L’incendie avait ravagé un quartier entier comprenant notamment la rue de la Chaussée, la rue Jemmapes, d’Entrecasteaux, l’ex-rue du Rempart aujourd’hui connue comme Edith Cavell. Le sinistre est raconté en une vingtaine de photos inédites mettant à l’honneur les pompiers de l’époque, leur dévouement et nous fait découvrir des objets qu’ils utilisaient à cette époque pour maîtriser un incendie. Ainsi, on y trouvent une la cloche, servant à battre le rappel de ces soldats du feu ; une machine à fabriquer du gaz carbonique ; une grande échelle, outil indispensable des pompiers et même des factures, reliquats de magasins réduits en cendres. D’autre part, à l’extérieur du musée sont exposés une échelle géante à roues qui témoigne du dur métier des combattants du feu de l’époque : une lourde échelle tout en métal qui nous donne à penser sur les moyens dont ils disposaient, ainsi qu’un impressionnant canon à eau.

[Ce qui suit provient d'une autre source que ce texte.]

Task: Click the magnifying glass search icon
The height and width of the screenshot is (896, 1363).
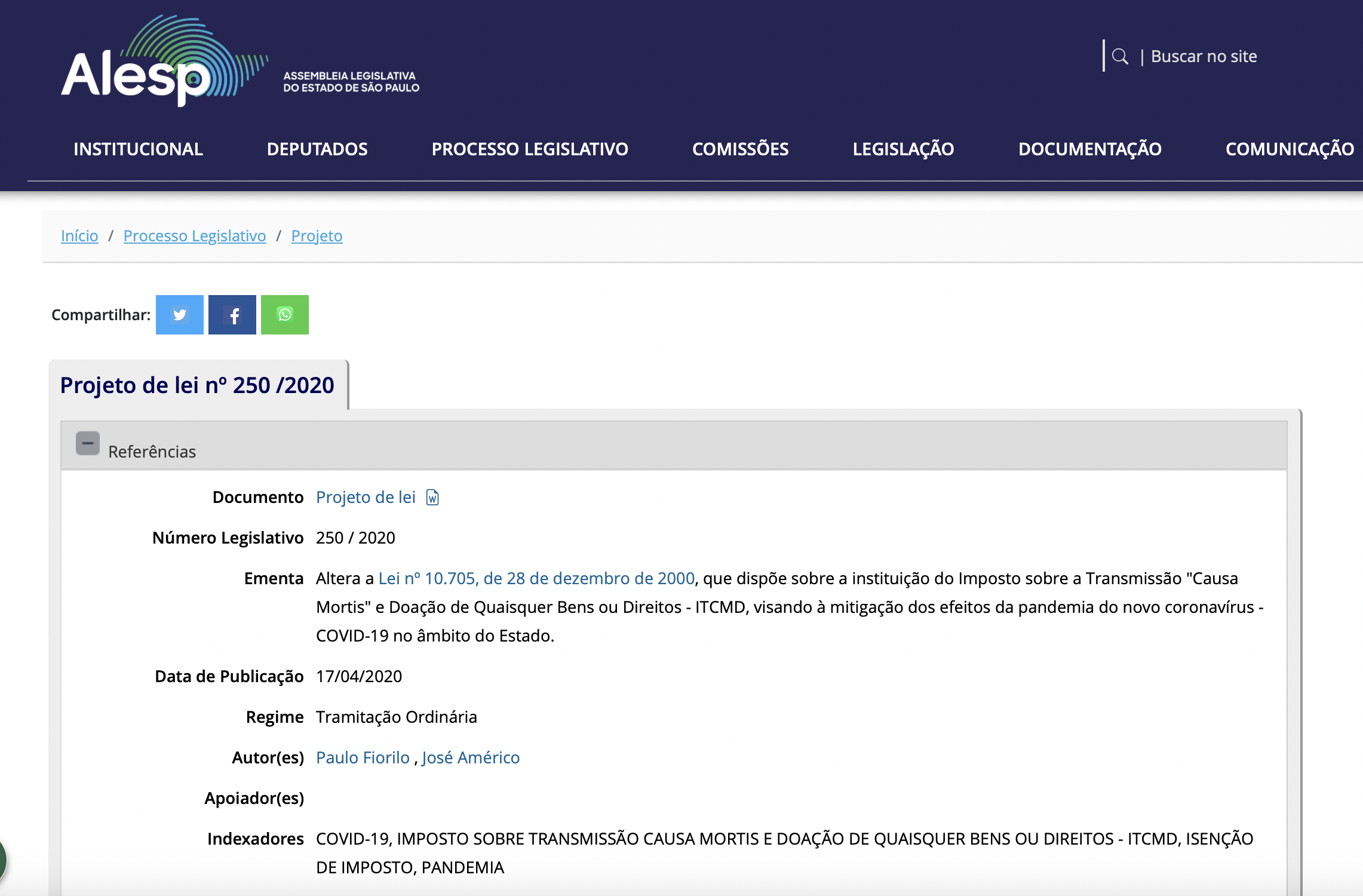Action: point(1120,57)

Il faut savoir que déjà, en 1892, l’île Maurice avait été dévastée par un cyclone qui avait fait des milliers de morts et l’incendie de 1893 avait ajouté au malheur de nos compatriotes. Cet incendie qui a apporté tristesse et désolation a déclenché une véritable prise de conscience et a conduit à la modernisation des services à pompes.
De belles photographies historiques, mais qui mettent aussi l’accent sur un métier dont le but premier consiste aussi bien à maîtriser un incendie que de sauver des vies humaines, des gens qu’on ne voit presque jamais sauf au moment le plus important.